Suite à l’abandon des racleurs, Alexandre Caillon est passé en système lisier : les logettes ne sont plus paillées avec l’adoption de matelas à eau. « Chaque matin, on les balaie et on les recouvre de sciure, qui est stockée entre les deux rangées de logettes. On repasse le soir pour enlever les bouses et égaliser la sciure. C’est moins contraignant que le paillage et le confort des vaches est amélioré grâce aux matelas. Pour gagner en efficacité, je prévois de m’équiper d’une balayeuse de logettes », observe l’éleveur.

Les deux couloirs et l’aire devant le robot sont désormais raclés par un robot aspirateur. « Pour que le robot passe bien partout, j’ai supprimé toutes les marches qu’il y avait dans le bâtiment.

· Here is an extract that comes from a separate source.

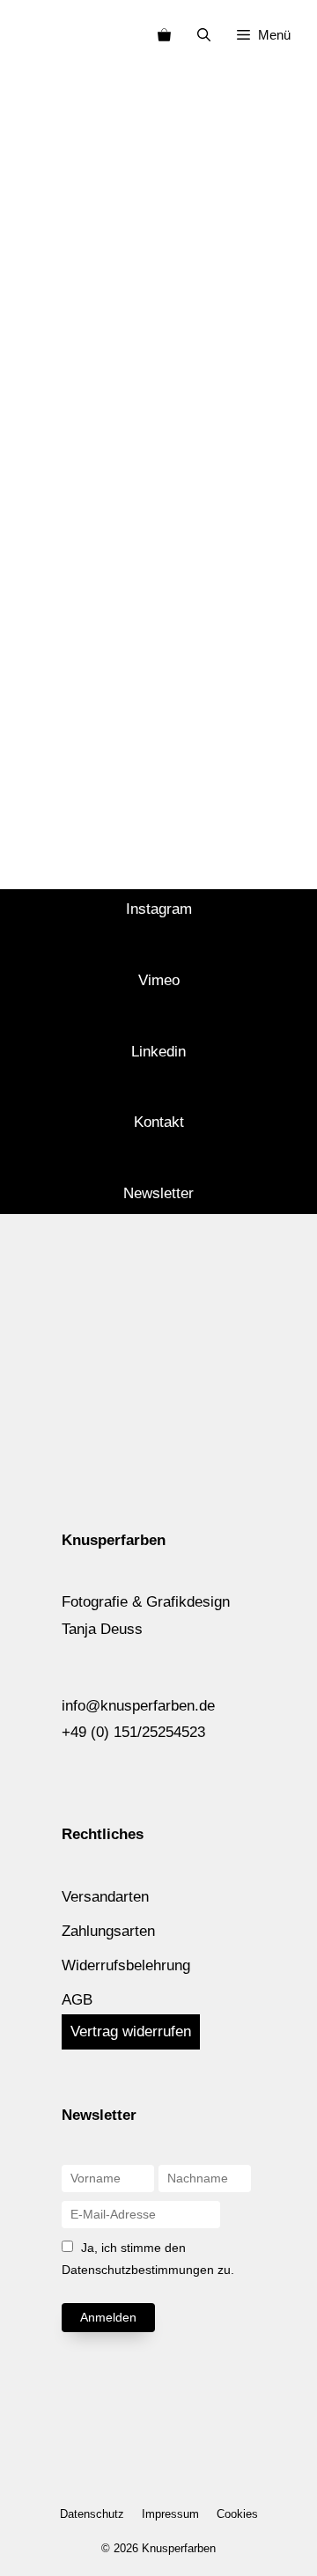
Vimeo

Par contre, j’en ai recréé une devant les cornadis en ajoutant des modules en plastique sur lesquels on a refixé nos anciens tapis. Cette marche n’est jamais sale grâce à l’ajout de séparateurs toutes les deux logettes, qui évitent la circulation des vaches sur cette zone et limitent la compétition à l’auge. Dernier avantage, cette marche d’alimentation réduit la surface de raclage et simplifie le passage du robot quand les vaches sont aux cornadis », expose Alexandre Caillon.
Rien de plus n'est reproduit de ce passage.